Chapter 2


The Stanford Linear Accelerator Experiment



"The reasonable man adapts himself to the world. The unreasonable one persists in trying to adapt the world to himself. Therefore all progress depends on the unreasonable man."

George Bernard Shaw





Before talking about the experiment under study, let us first talk about what happens to a bullet when it is shot.  If you shoot a bullet horizontally, the bullet will hit the ground fairly quickly (because of gravity) while it is still in motion.  But now suppose we shoot a bullet into the ocean.  This bullet will not go very far.  How far it goes depends on the shape of the bullet, the weight of the bullet, and so on.
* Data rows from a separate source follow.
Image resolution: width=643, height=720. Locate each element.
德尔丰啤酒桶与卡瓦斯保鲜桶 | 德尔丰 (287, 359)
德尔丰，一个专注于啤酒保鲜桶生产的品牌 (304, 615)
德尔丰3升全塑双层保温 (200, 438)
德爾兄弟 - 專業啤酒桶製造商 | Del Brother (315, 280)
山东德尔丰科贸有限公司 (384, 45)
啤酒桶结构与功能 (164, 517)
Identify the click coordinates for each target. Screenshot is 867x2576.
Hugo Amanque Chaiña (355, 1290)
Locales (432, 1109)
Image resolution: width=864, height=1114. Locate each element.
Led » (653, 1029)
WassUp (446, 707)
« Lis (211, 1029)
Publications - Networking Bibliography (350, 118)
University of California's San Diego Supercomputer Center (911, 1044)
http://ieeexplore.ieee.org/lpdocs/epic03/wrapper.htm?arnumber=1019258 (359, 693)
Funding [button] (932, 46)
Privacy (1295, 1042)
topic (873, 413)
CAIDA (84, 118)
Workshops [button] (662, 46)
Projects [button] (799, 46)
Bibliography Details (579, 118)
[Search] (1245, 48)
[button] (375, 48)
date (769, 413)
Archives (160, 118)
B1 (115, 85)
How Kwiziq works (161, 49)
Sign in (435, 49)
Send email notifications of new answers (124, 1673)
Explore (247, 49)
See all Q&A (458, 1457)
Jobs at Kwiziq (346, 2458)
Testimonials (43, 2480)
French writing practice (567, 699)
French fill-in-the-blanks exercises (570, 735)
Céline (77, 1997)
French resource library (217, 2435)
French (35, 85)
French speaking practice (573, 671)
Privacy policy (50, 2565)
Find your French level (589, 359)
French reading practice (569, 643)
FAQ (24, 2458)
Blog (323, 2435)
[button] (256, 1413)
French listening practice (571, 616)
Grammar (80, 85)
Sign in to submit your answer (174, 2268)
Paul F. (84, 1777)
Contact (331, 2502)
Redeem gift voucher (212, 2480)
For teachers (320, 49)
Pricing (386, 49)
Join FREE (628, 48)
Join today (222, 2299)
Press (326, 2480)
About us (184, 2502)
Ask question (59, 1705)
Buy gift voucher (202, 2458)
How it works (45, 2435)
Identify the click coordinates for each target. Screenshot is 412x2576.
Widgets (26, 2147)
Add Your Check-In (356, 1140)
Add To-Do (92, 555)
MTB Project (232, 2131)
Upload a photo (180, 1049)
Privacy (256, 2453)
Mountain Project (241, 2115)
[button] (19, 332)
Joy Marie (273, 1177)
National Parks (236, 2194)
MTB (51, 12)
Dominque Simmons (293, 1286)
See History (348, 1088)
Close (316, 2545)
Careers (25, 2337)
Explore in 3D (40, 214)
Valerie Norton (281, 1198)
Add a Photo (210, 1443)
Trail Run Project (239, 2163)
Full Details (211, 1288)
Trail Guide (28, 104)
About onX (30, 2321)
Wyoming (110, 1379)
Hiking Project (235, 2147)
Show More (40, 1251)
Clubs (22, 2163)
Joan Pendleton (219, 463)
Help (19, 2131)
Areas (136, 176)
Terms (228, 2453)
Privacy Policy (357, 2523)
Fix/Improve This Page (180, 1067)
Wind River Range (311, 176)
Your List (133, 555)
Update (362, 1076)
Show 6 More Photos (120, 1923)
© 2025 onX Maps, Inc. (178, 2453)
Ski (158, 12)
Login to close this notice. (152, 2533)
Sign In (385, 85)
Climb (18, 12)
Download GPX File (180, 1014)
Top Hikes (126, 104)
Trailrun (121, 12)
Suppose we were given the assignment to shoot a bullet from 100 feet from the ocean's water at New York City, and we were told to make sure the bullet traveled all the way to France underwater, and that the bullet must accelerate all the way to France, while it was underwater.  Now that is an assignment!


Obviously, our only choice is to build some type of apparatus and put it underneath the ocean's surface.  It must stretch all the way from New York City to France.  Let us assume we build a very long metal frame, and attached to this frame are a series of electromagnets.  These electromagnets must be coordinated by a computer.  As the steel bullet travels underwater, each successive electromagnet provides a little bit more magnetic energy than the one before it.  The electromagnets near France will be putting out a lot of magnetism.


But now let's change things.  Suppose when the bullet is half-way to France all of the remaining electromagnets emit exactly the same magnetic energy.  In this case the bullet will travel at a fixed rate of speed for the rest of the trip.  But note that it takes energy to maintain a constant rate of speed for the bullet.  Now let's suppose that when the bullet is three-quarters across the ocean that the framework loses electricity and all electromagnets turn off.  Very quickly after this happens, the bullet will stop its forward motion and will fall to the bottom of the ocean.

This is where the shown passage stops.